Helena, who was 12 then, has turned 20. Gregory completely missed her teen-age years, her blossoming into womanhood, which he would have enjoyed. My two boy cats, which he lovingly tormented, are now stiff, old men.

But Gregory is “forever young.”

That was one of his favorite songs. An anthem, really. It underscored his commitment to fitness, eating well and taking care of oneself. When we first began going out, his skin was so luminous, his body so lithe, that I was concerned that he might be too young for me. Only later did I learn he was two years older than I.

Once, he was grilling outside on my patio as I was preparing the “inside” food.

Gregory hears Bob Dylan’s “Forever Young” playing on the radio and impulsively grabs me from the kitchen and starts twirling me around in an impromptu dance. This, from someone who would rather sit on a fire ant mound than dance. What a wonderful moment it was, our bodies bending and swaying as one.

“Forever Young” was a song we would play at the memorial service, a wretched organ rendition by a musician who “wasn’t familiar” with the tune. The memorial service consisted mostly of tributes to Gregory and memories of him, from his Little League teammates who marveled at his intensity even at an early age, to those, like me, who were close to him on the eve of his death.

Some of us read our own, and some were read by a priest that Gregory’s mother insisted participate in the service. I remember this one from a business client: “Gregory’s passion was helping others help themselves. Gregory had vision that was clearer than most people. He had the ability to look at chaos, real or apparent, and see a path to order.” Little did this man know – little did I know – that Gregory had spent a lifetime honing that skill.

But the moment that took everyone aback occurred after we thought the remembrances were over. Out of nowhere, this lean, handsome black man in a neatly tailored suit bounded up to the pulpit and begged our indulgence. “Please,” he said, waving a crumbled piece of paper from his pocket. “I didn’t have time to write what I wanted to write.” We had asked people to submit remembrances in writing so that we might not only read them, but print them in the program.

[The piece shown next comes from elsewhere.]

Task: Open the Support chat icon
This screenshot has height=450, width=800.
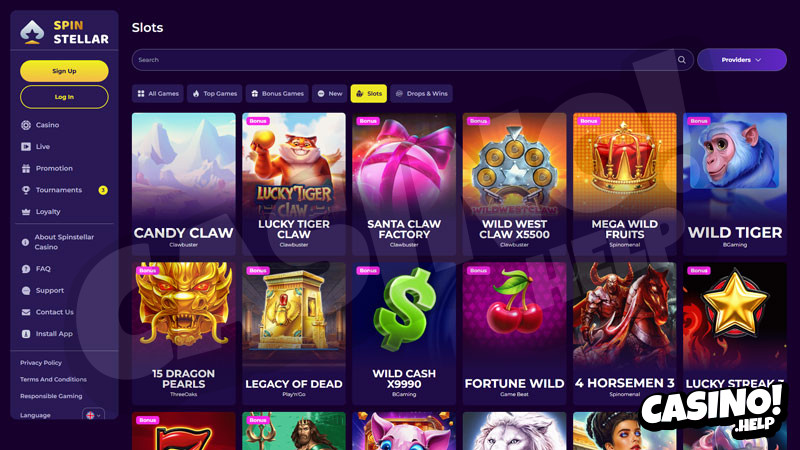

“Please,” he said. “I would like to offer this tribute to Gregory for all he did for me.”

The chapel fell silent.

And then, out of one soul’s depths arose this sonorous baritone: “Amazing grace, how sweet the sound that saved a wretch like me….” A capella. Like a river of music, bubbling up from an ancient spring in an aching heart, and gathering strength before erupting into a full-blown torrent of raw emotion.

Without prompting, other voices began to chime in. Until the chapel was filled with soaring, keening voices, melding as one. Undulating, rising and falling in waves of hope and love and grief and despair.

When he was done, the man bowed his head and walked silently back to his seat, soft tears at the corner of his eyes. In that moment, there could not have been a more perfect gift – to Gregory, to all of us.